*** DATA RECORDS ***

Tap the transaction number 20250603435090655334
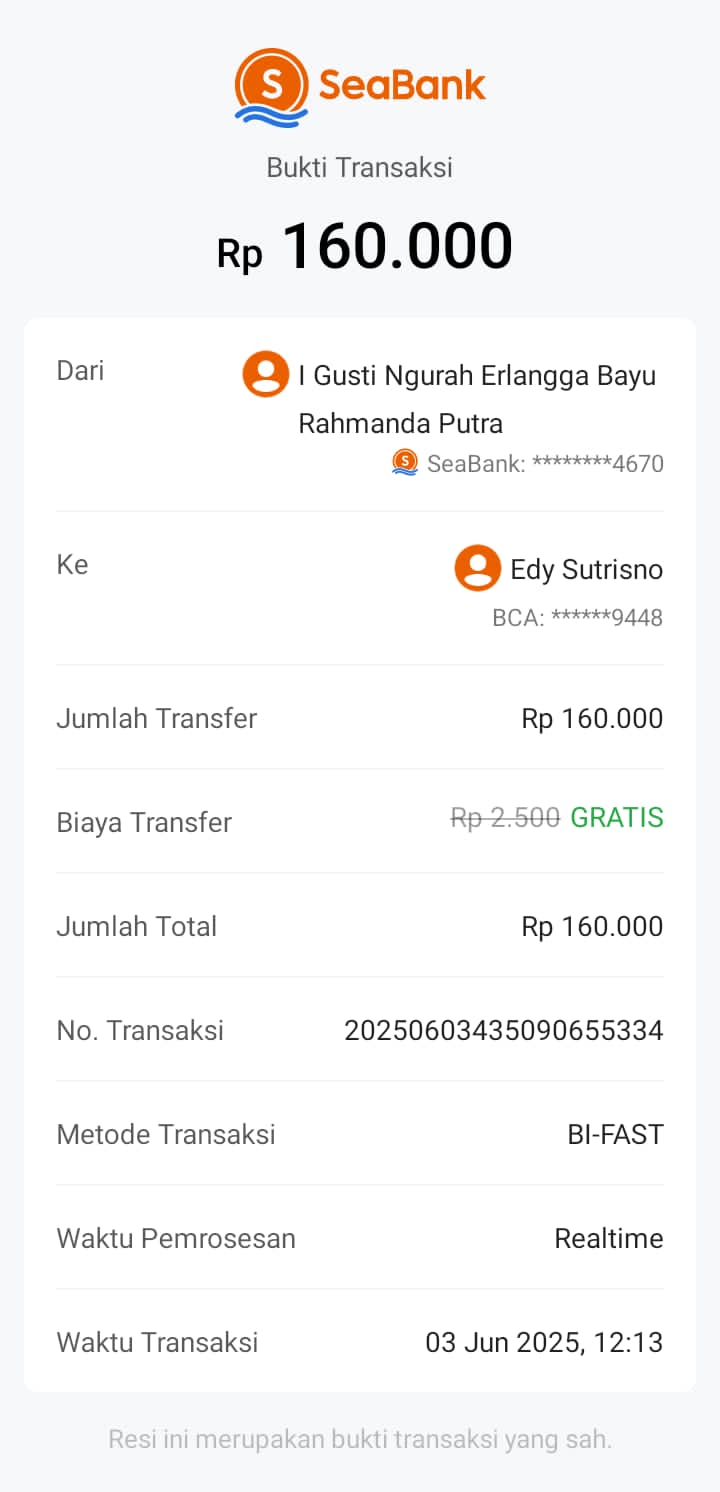 [503, 1030]
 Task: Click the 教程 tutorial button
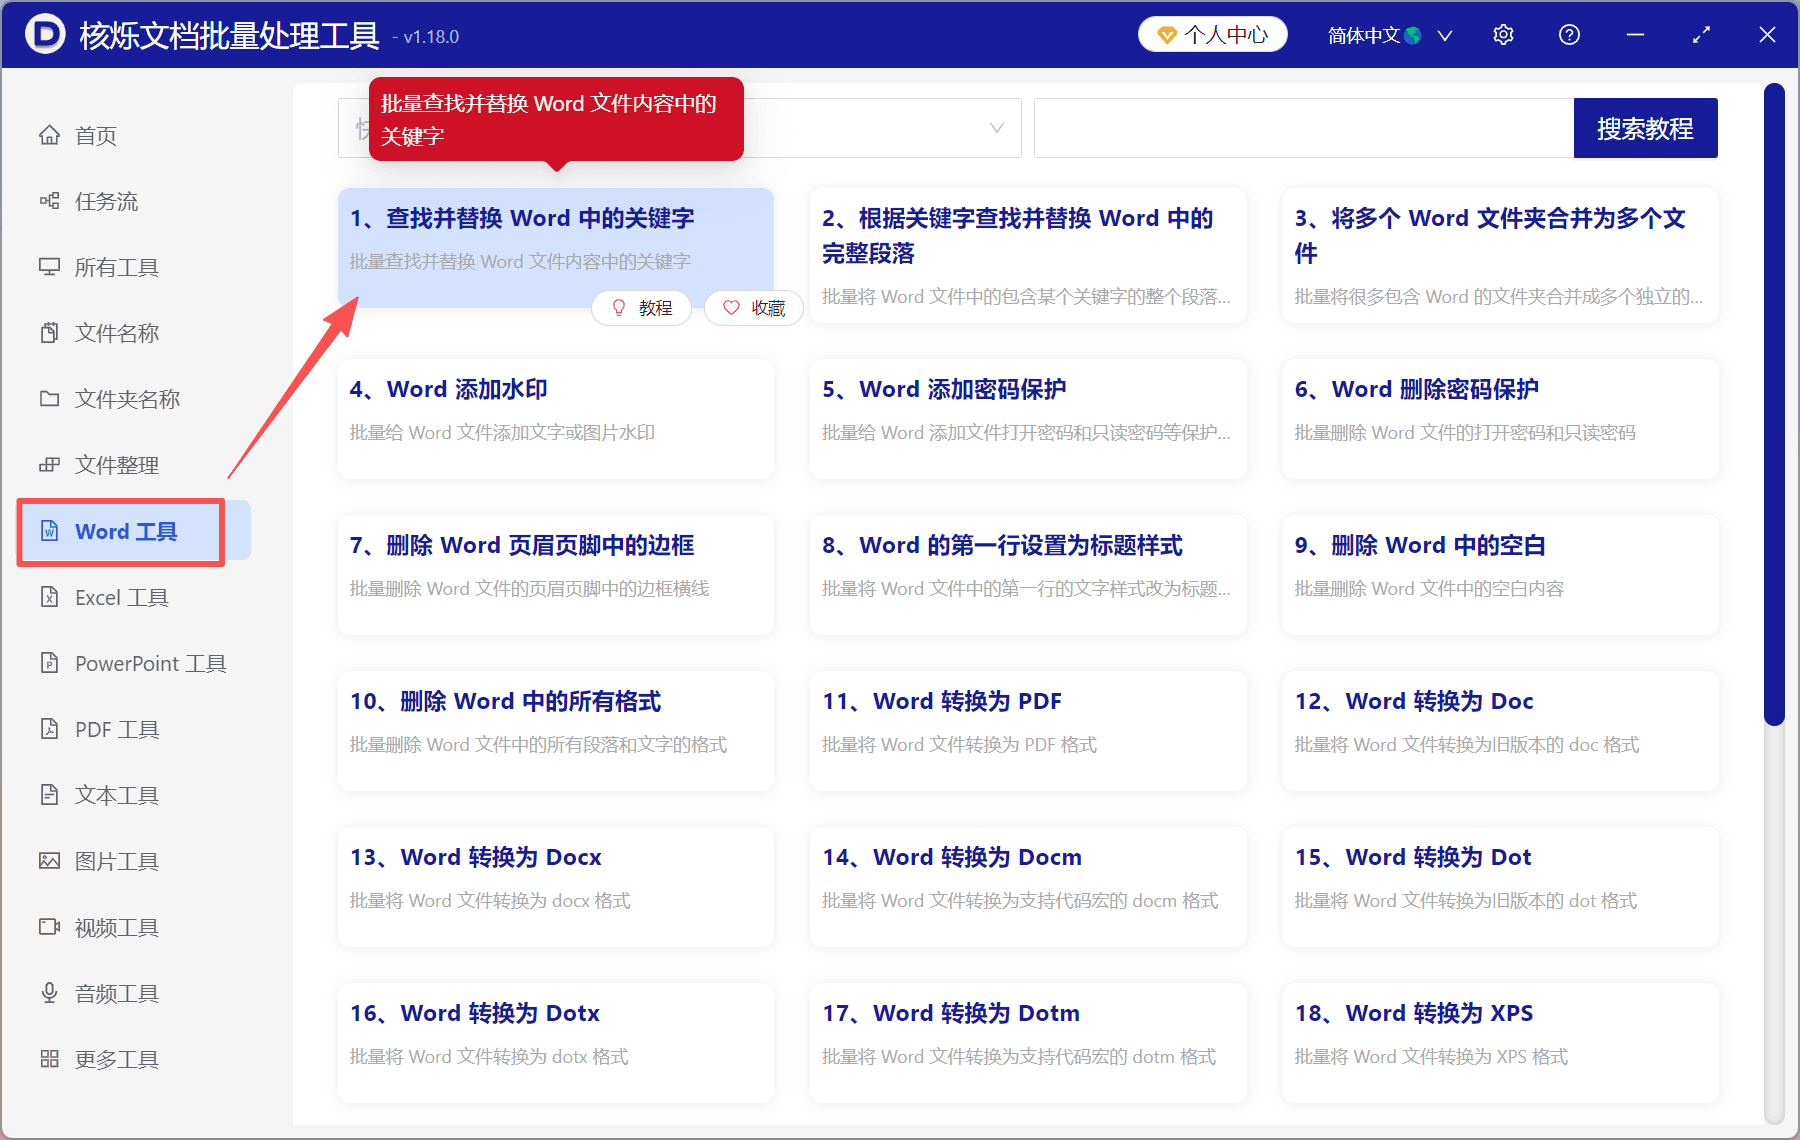point(641,308)
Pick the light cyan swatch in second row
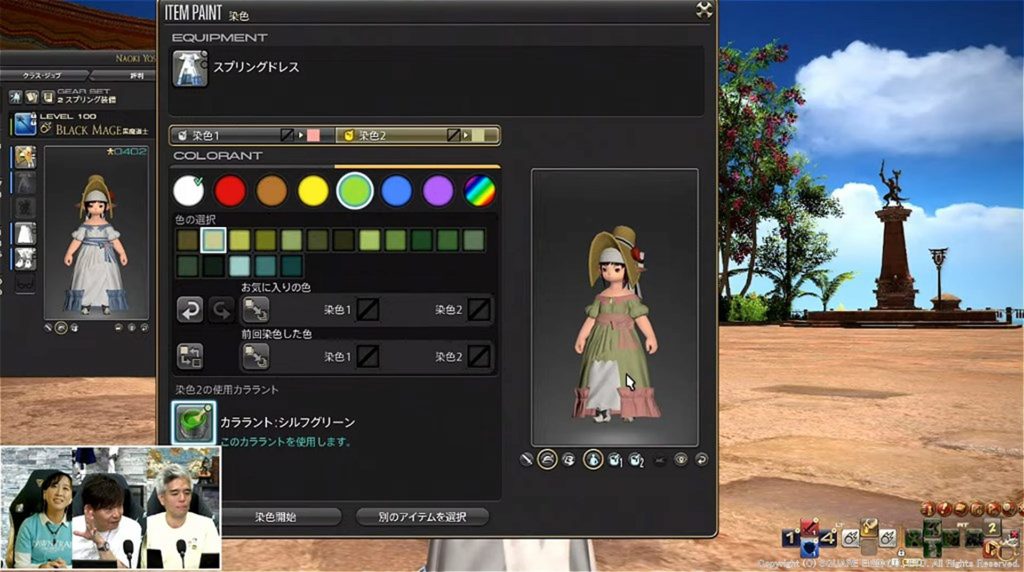This screenshot has width=1024, height=572. coord(239,265)
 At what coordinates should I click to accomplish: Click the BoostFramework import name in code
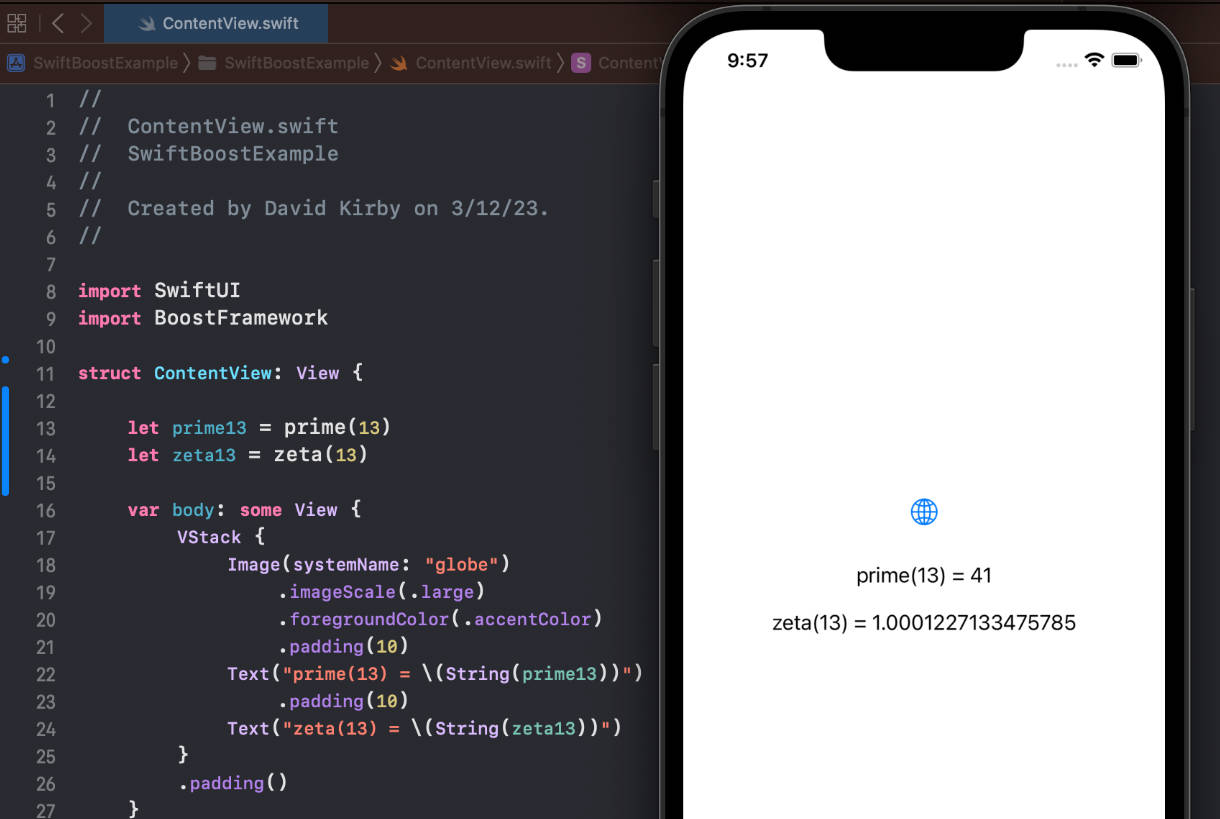pyautogui.click(x=240, y=318)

*** End of DATA RECORDS ***

### YOUR TASK
If a record holds a picture, leave the picture out and copy the rest exactly.

### TASK RESULT
Tap the transaction number 20250603435090655334
 [503, 1030]
 Task: Click the 教程 tutorial button
point(641,308)
Pick the light cyan swatch in second row
This screenshot has width=1024, height=572. coord(239,265)
 At what coordinates should I click to accomplish: Click the BoostFramework import name in code
pyautogui.click(x=240, y=318)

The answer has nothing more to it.